This repo is very rough. It's just a set of scripts that I put together, without ever intending to release. Everything is cobbled together in a way that will probably break and is not well architected... but it works!
Requires:
- Ruby (tested with 2.2.0)
- Gems
- Nokogiri
- Mechanize
As mentioned above, I put this together for my own purposes. The URL of the target page is a string literal stored in a constant. Yay! You'll find this in lib/autotrader.rb
in the constant Autotrader::PAGE_URL
. To change this, simply perform a search on Autotrader, copy the URL of that page, and replace the value of Autotrader::PAGE_URL
. The script only fetches the first page of results, so you have to tweak your search to get A) only what you want, and B) returns fewer than 100 cars (which is the max results per page). You can simply copy/paste my existing URL in to a web browser to get a good starting point.
m3scraper.rb
This is the scraper script. Use this to fetch data and output to a file. Check the help output for options:
./m3scraper.rb -h
The first time you run the script, you'll want to use the -H
flag to output column headers to your file.
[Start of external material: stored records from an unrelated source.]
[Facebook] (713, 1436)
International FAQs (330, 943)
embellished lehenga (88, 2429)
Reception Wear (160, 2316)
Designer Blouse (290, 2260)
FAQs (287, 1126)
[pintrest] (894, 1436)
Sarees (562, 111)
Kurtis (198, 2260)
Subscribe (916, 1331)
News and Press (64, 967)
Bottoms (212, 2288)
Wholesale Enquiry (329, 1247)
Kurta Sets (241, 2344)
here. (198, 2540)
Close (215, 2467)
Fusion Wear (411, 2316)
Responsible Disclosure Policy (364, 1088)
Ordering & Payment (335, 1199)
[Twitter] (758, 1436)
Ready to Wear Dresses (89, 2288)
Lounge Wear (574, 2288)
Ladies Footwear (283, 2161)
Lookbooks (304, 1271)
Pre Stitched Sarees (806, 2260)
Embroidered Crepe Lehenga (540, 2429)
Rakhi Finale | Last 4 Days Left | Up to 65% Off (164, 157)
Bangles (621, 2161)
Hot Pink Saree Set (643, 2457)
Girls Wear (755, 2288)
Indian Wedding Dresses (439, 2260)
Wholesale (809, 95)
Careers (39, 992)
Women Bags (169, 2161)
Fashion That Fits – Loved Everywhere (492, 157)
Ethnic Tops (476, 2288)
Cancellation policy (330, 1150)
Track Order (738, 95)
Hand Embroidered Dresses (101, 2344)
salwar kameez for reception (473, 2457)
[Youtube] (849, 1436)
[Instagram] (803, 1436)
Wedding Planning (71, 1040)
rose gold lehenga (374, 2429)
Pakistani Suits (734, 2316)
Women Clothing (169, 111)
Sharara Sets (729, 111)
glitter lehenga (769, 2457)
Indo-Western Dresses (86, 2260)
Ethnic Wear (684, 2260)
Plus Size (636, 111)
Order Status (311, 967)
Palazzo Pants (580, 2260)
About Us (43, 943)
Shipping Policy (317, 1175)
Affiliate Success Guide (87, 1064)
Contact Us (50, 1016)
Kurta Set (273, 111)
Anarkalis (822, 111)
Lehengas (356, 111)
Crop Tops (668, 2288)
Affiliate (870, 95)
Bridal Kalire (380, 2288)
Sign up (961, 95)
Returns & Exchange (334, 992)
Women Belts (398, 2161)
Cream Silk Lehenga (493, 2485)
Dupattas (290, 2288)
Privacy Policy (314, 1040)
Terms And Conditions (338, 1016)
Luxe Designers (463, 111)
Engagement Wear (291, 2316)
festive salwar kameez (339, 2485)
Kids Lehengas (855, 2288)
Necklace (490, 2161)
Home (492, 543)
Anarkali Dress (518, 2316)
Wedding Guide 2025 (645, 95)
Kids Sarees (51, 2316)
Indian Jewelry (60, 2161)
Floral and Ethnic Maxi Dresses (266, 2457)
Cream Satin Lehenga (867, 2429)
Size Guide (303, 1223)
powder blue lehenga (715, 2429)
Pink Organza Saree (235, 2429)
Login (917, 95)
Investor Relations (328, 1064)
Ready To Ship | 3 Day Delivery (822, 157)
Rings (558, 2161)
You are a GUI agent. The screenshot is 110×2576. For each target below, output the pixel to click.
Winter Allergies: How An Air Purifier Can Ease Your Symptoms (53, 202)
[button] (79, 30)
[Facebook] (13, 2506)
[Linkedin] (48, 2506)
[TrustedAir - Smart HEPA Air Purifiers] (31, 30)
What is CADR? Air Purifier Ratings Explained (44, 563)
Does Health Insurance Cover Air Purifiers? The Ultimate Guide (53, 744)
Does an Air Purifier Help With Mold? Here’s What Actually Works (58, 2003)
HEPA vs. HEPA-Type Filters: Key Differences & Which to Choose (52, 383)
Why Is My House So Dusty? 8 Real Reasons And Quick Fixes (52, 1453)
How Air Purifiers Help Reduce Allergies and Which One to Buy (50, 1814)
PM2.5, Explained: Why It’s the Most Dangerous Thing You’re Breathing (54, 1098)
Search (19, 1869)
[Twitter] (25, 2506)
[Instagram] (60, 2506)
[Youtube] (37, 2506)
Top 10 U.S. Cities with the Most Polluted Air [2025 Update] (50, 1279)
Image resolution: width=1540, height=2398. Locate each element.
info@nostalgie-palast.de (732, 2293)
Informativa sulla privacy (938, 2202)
Something like this:
./m3scraper.rb -H > data/m3data.csv
After that, I use a cron task that redirects output to the file I initialized above. My cron task looks like this:
0 8 * * * /home/bradland/code/m3scraper/m3scraper.rb >> /home/bradland/code/m3scraper/data/m3data.csv
This runs the script every morning at 8 AM and appends data to m3data.csv. Note the use of >> to append data, rather than overwriting the file.
analyze.rb
This is the analysis script. It consumes CSV generated by the scraper script, and outputs a report in human readable text or TSV format. TSV can be easily pasted in to spreadsheet applications like Excel or Google Drive Spreadsheets.
Run it without any arguments to see the help:
./analyze.rb
Pass a CSV file from the scraper script to see analysis:
./analyze.rb data/m3data.csv
Use the -t
flag to get TSV output:
./analyze.rb -t data/m3data.csv
On OS X, you can send the output directly to your clipboard
./analyze.rb -t data/m3data.csv | pbcopy
See man pbcopy
for details.